> **Data listing**

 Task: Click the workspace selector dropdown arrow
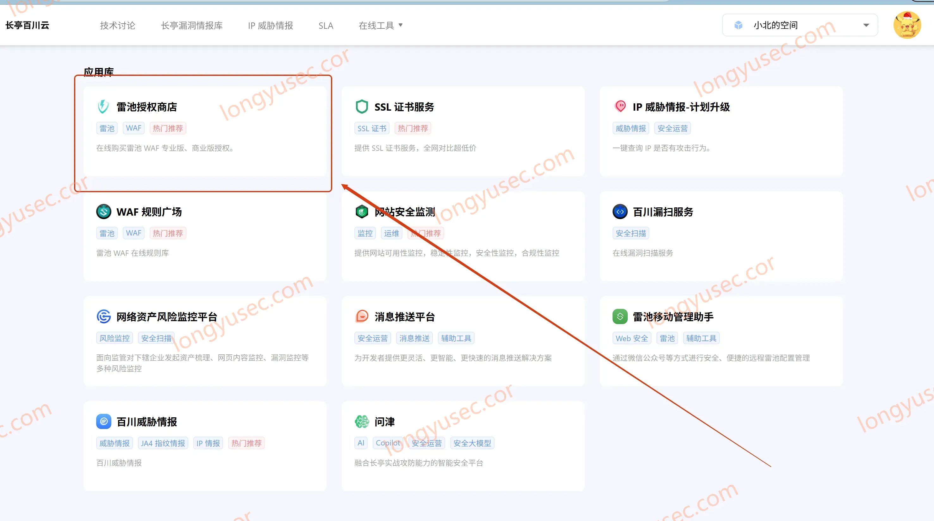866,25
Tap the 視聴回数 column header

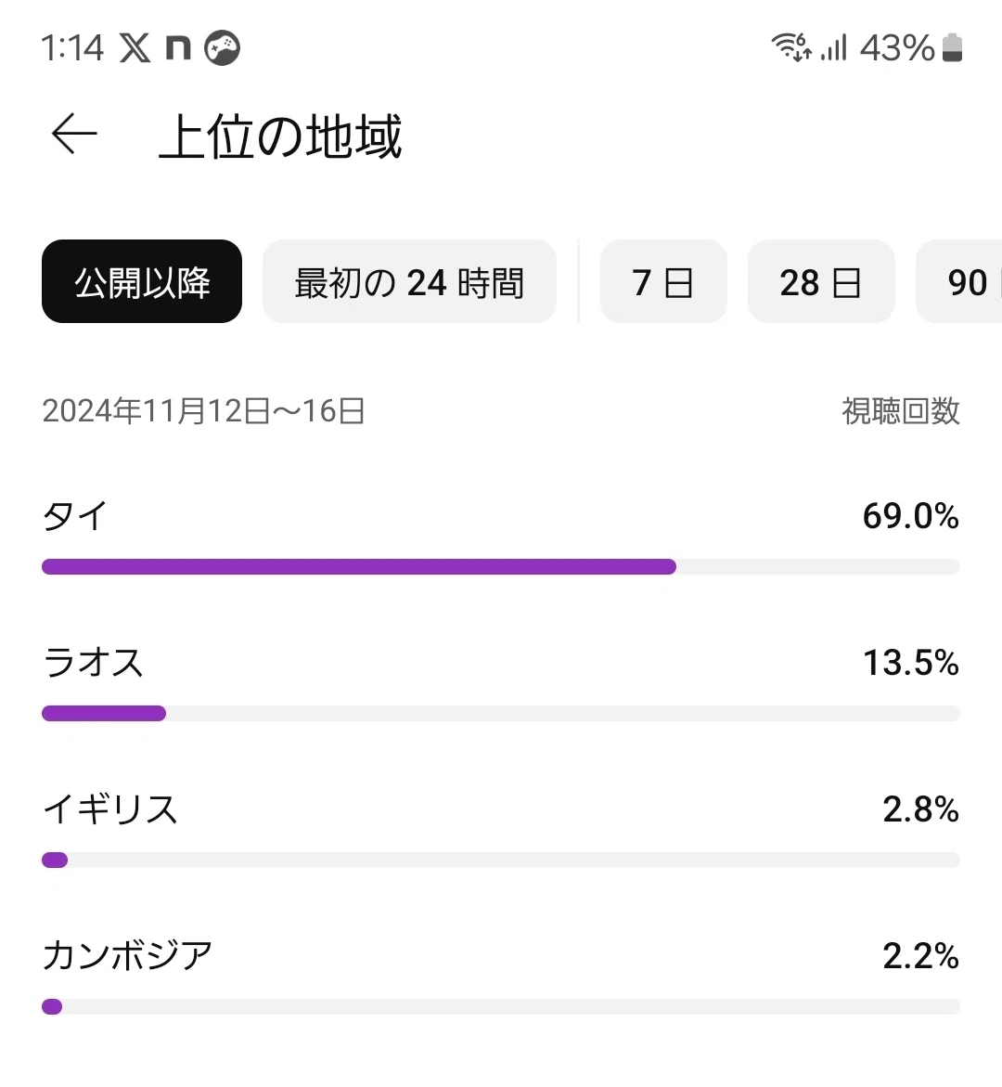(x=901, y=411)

---

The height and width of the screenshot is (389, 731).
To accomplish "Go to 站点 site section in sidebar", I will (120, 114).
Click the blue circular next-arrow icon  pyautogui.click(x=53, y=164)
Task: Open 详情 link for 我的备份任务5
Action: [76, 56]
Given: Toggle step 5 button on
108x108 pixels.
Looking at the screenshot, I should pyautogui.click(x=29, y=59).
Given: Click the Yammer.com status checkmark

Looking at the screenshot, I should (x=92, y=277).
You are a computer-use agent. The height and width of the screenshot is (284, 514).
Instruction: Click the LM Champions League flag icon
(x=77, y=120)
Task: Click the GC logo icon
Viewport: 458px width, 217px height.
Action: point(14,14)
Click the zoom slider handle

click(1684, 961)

* * *

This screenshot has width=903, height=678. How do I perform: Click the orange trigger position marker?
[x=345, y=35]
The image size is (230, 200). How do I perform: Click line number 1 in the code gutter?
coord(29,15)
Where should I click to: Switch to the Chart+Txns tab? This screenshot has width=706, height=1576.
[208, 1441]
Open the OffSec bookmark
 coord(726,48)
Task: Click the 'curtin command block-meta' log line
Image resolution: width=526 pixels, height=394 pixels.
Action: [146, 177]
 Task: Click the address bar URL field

> **Required action**
From the entries above, restate word for word the lines from the line containing "The image size" to the line containing "Task: Click the address bar URL field", both ends included, and nothing more.

> **Task result**
The image size is (230, 200). How do I perform: Click line number 1 in the code gutter?
coord(29,15)
Where should I click to: Switch to the Chart+Txns tab? This screenshot has width=706, height=1576.
[208, 1441]
Open the OffSec bookmark
 coord(726,48)
Task: Click the 'curtin command block-meta' log line
Image resolution: width=526 pixels, height=394 pixels.
Action: [146, 177]
 Task: Click the address bar URL field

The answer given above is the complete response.